Required task:
Could you put the lines of the entries, starting with the line that contains "Image resolution: width=1366" and going on through the end of the entries, into a Markdown table with two columns, Row and Content, one line per row and blank lines omitted? Leave the pictures out of your answer.

-- Extracted records start --

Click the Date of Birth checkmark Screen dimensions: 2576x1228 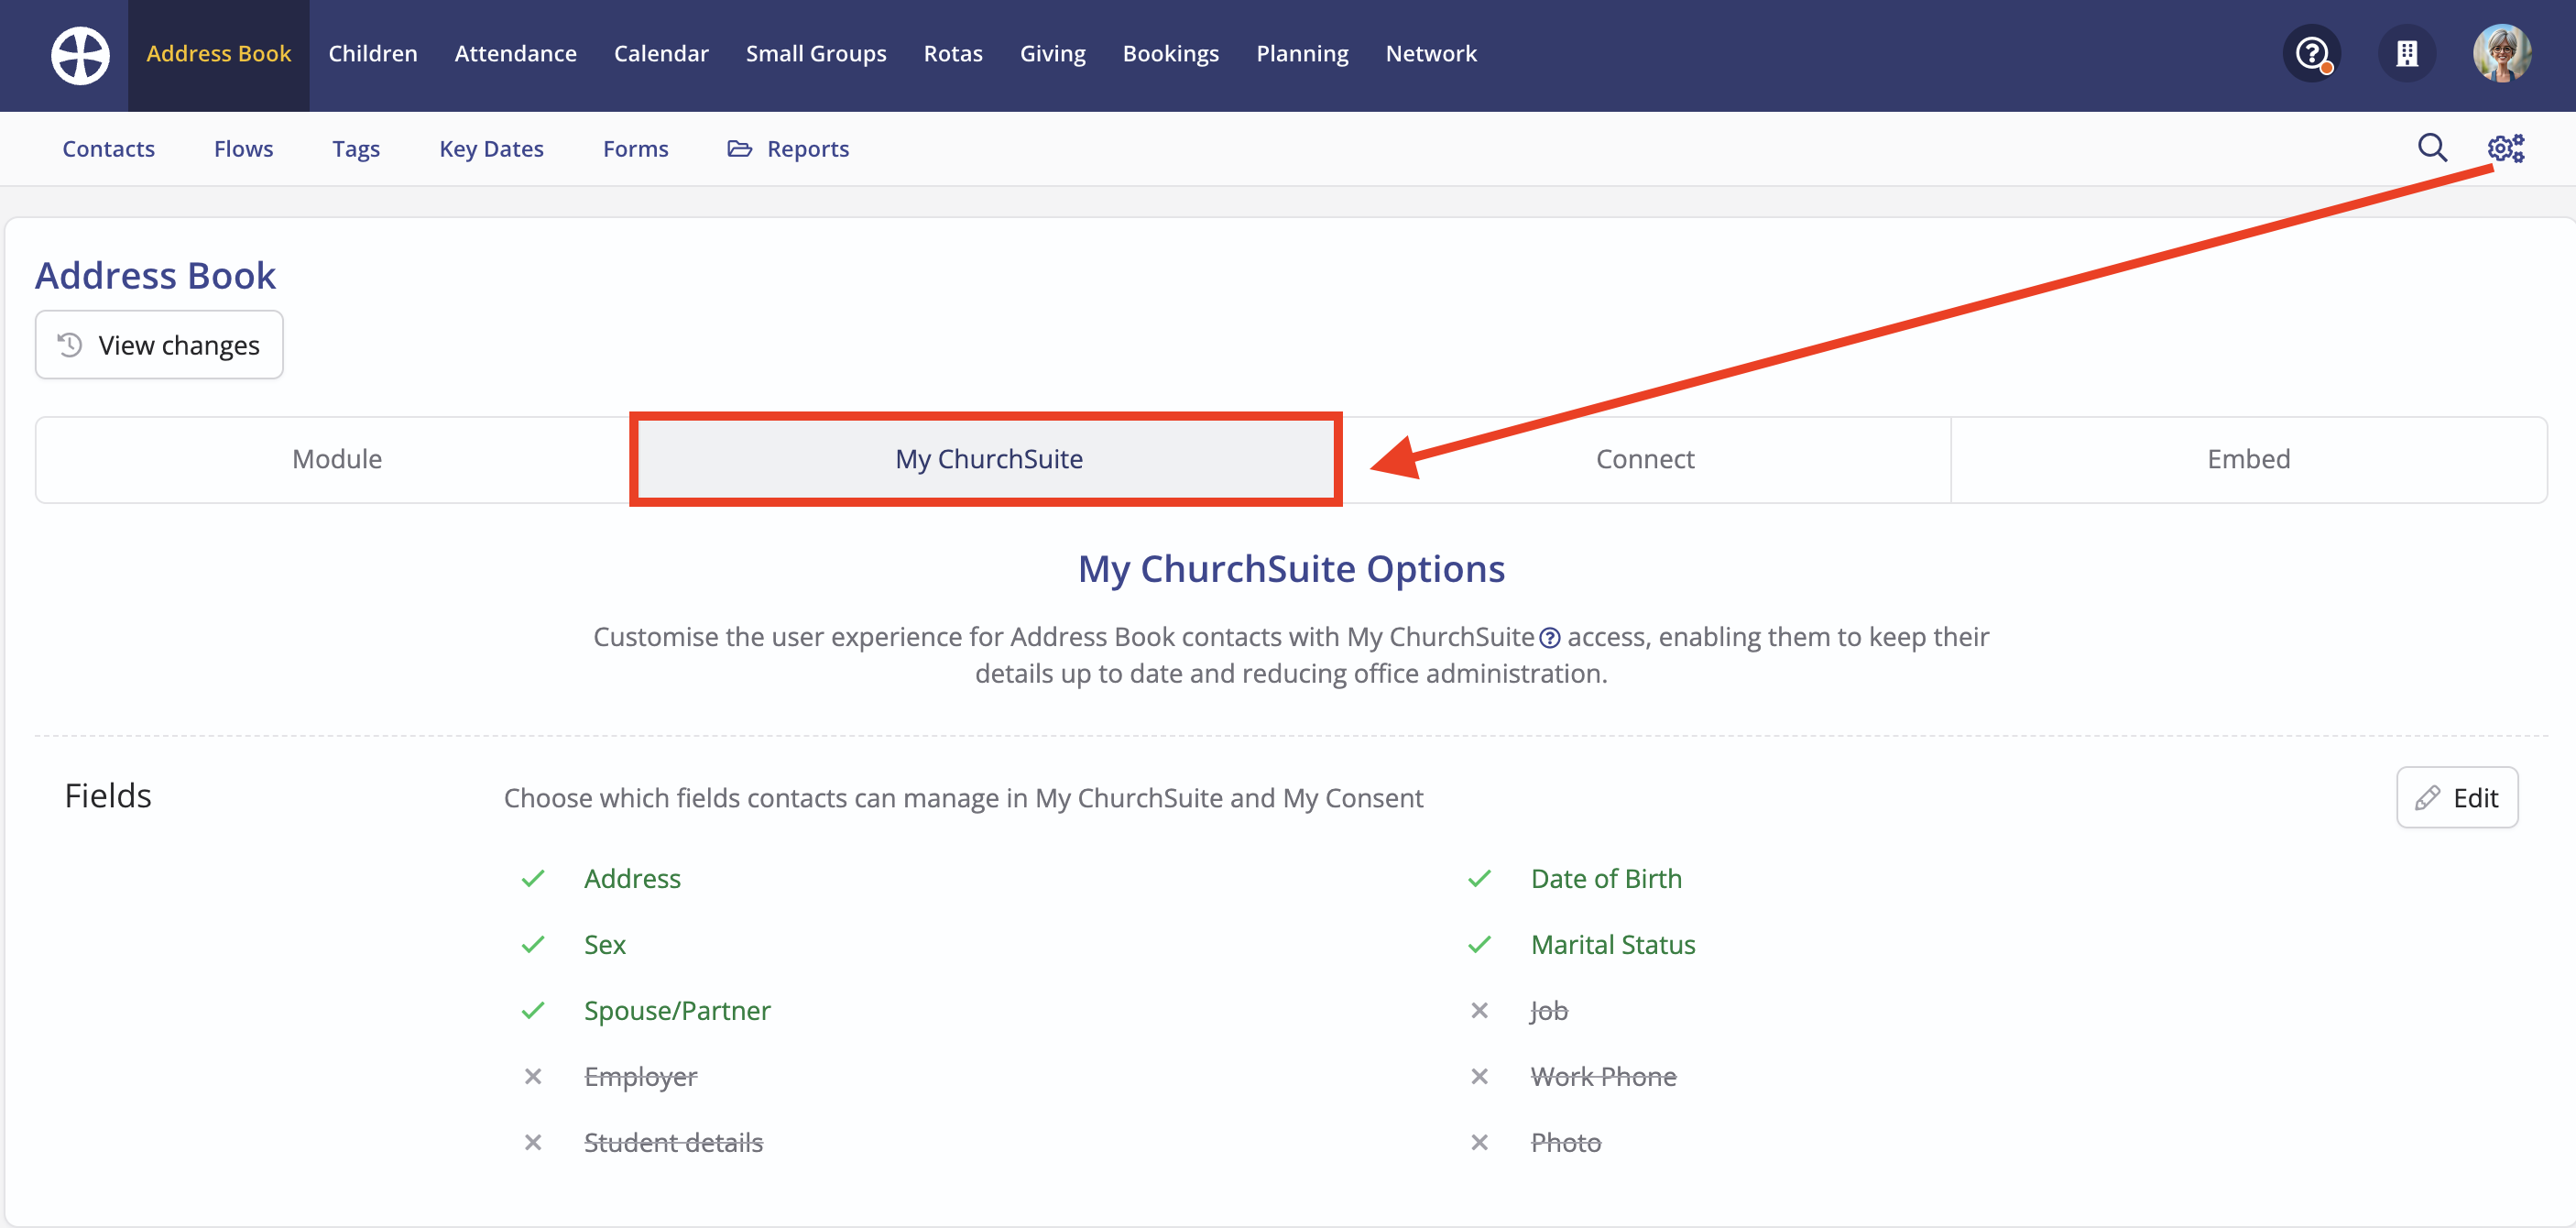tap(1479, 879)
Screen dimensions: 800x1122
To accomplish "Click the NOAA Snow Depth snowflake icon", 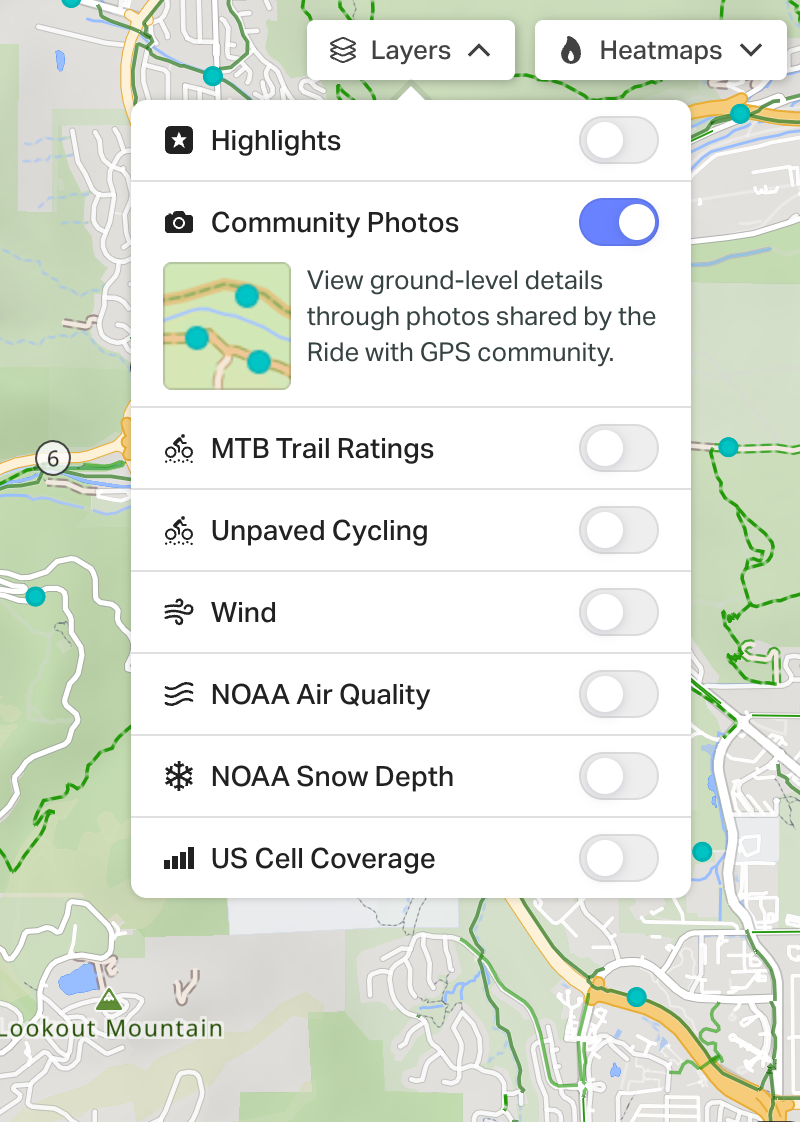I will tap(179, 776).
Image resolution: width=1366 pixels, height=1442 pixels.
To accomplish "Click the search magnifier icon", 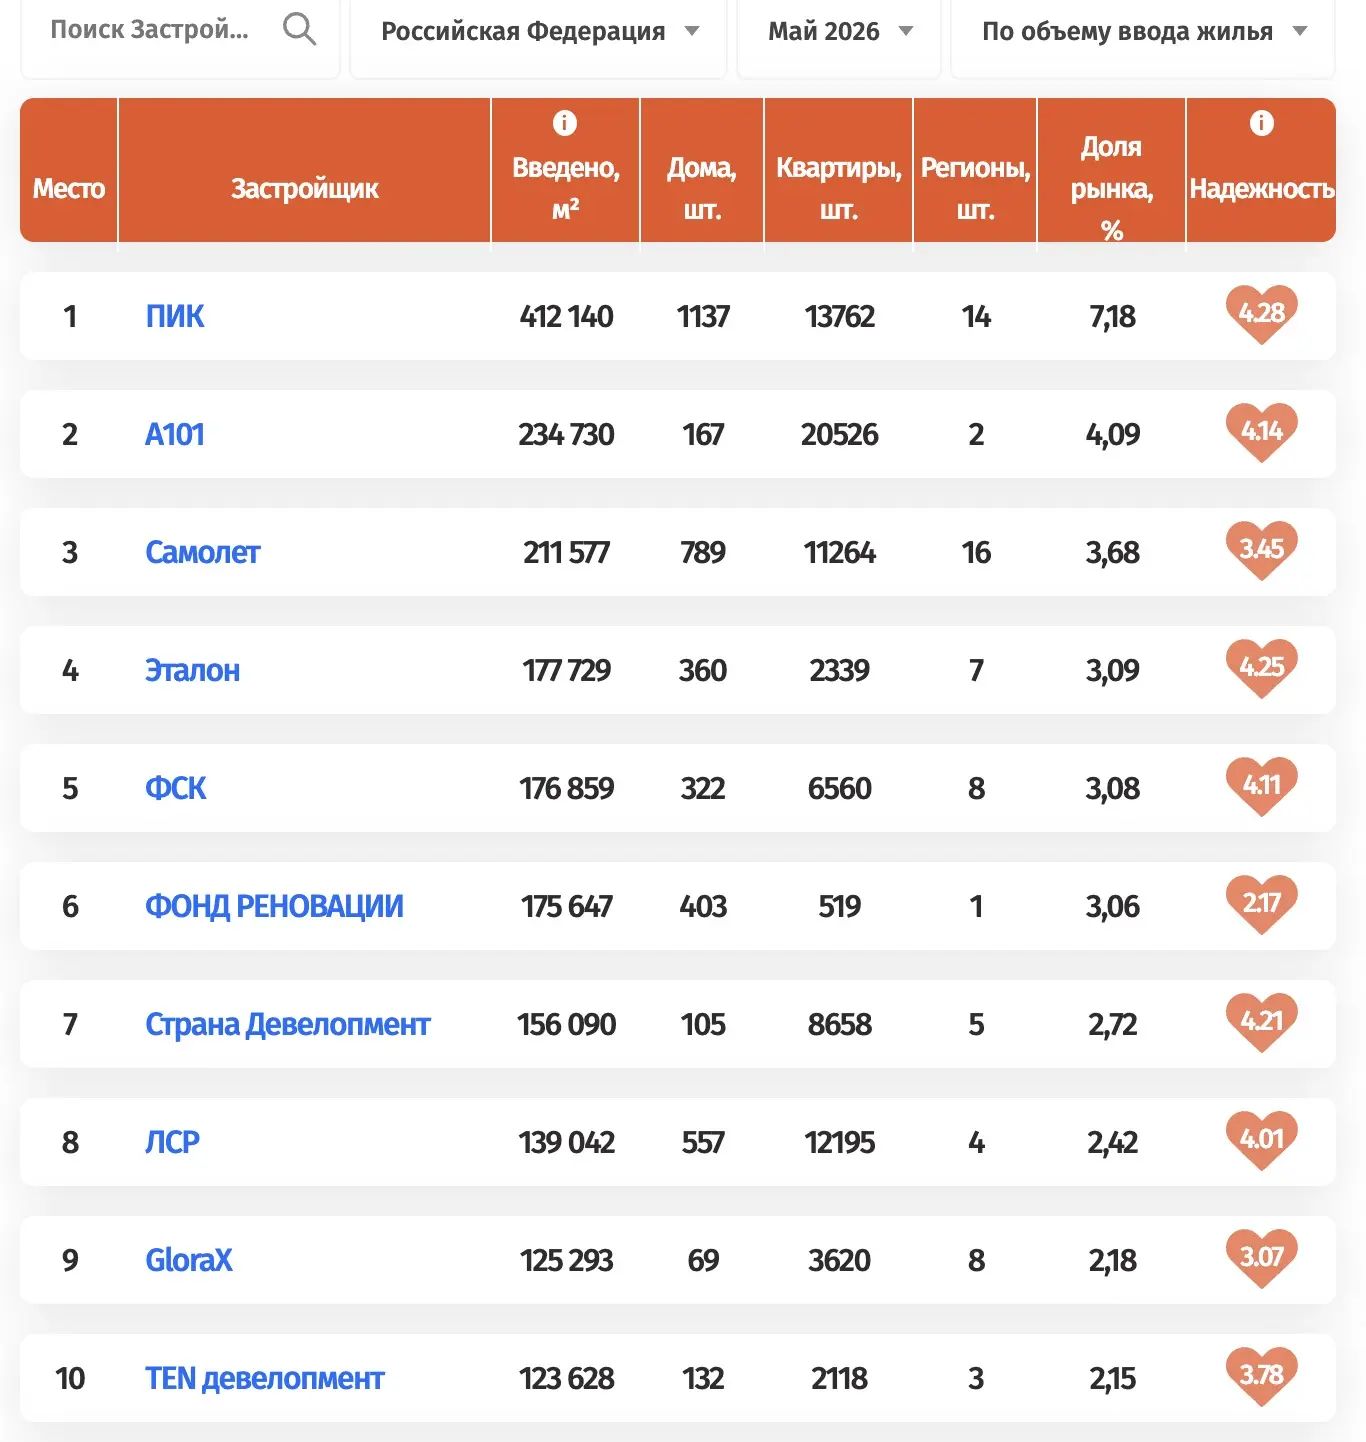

-- Extracted records end --

Finished answer:
| Row | Content |
|---|---|
| 1 | Image resolution: width=1366 pixels, height=1442 pixels. |
| 2 | To accomplish "Click the search magnifier icon",  |